UN nuclear inspectors have been stopped from visiting a key military site in Iran.
The International Atomic Energy Agency (IAEA) has said its officials are now leaving the country after failing to reach a deal to inspect the Parchin military site, near Tehran.
"Intensive efforts were made to reach agreement on a document facilitating the clarification of unresolved issues in connection with Iran's nuclear programme," the IAEA said in a statement.
"Unfortunately, agreement was not reached on this document."
The team requested access both during this visit and during a first trip in January to the Parchin site where it believes explosives testing is being carried out.
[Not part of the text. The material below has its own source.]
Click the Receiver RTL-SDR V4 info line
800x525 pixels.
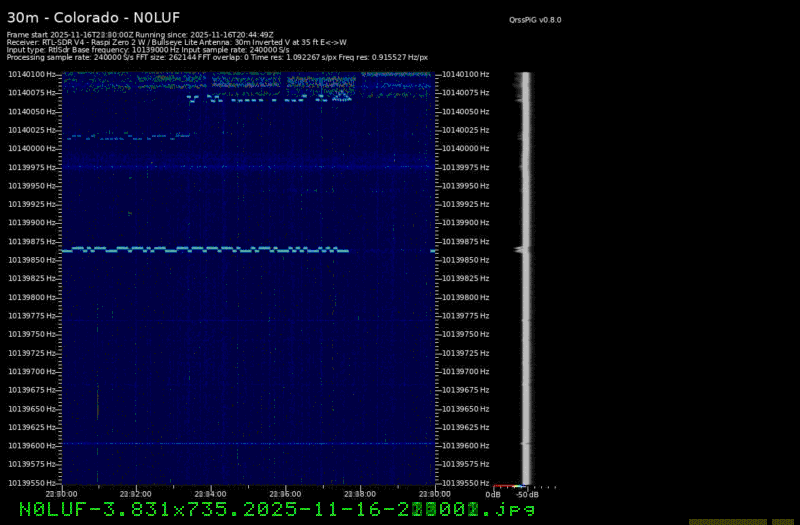(x=177, y=42)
"It is disappointing that Iran did not accept our request to visit Parchin during the first or second meetings," IAEA Director General Yukiya Amano said in the statement.
Iran's envoy to the IAEA, Ali Asghar Soltanieh, was quoted by the Iranian news agency ISNA as saying the talks had been intensive and covered "cooperation and mutual understanding between Iran and the IAEA".
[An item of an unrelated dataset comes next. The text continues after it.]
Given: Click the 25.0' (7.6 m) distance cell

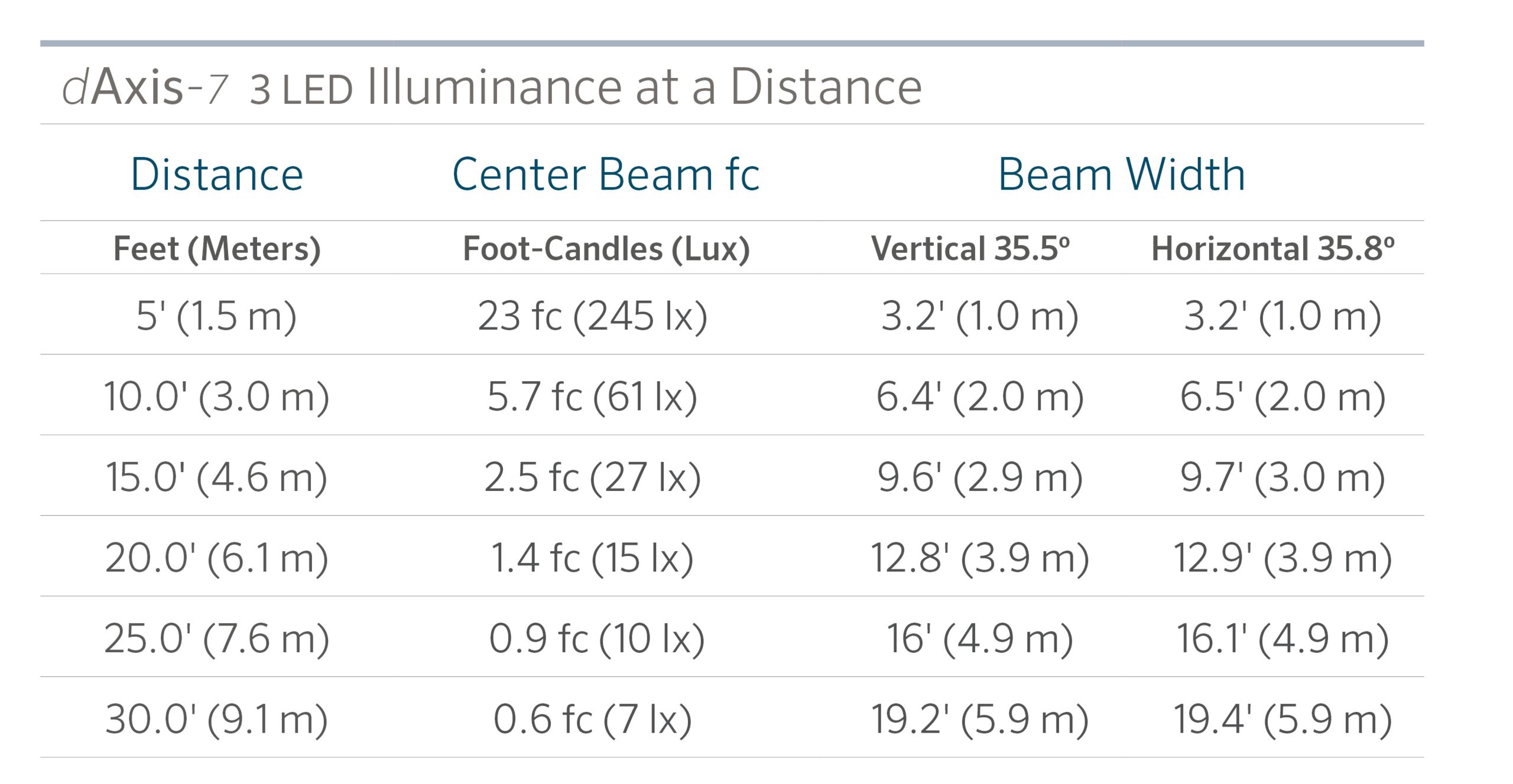Looking at the screenshot, I should (x=217, y=639).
"These negotiations will continue in the future," he said.
The visit was aimed at clarifying all "outstanding substantive issues" surrounding Tehran's nuclear programme, in particular what the IAEA called "possible military dimensions".
The trip was also seen as an important precursor to a possible resumption of talks between Iran and the US, China, Russia, France, Britain and Germany.
Last November the IAEA said that Iran had carried out activities in a number of areas "relevant to producing" a nuclear weapon.
Since then the US and the European Union have ramped up sanctions on Iran's oil sector.
In retaliation Iran has threatened to close the Strait of Hormuz and announced the halt of oil sales to Britain and France.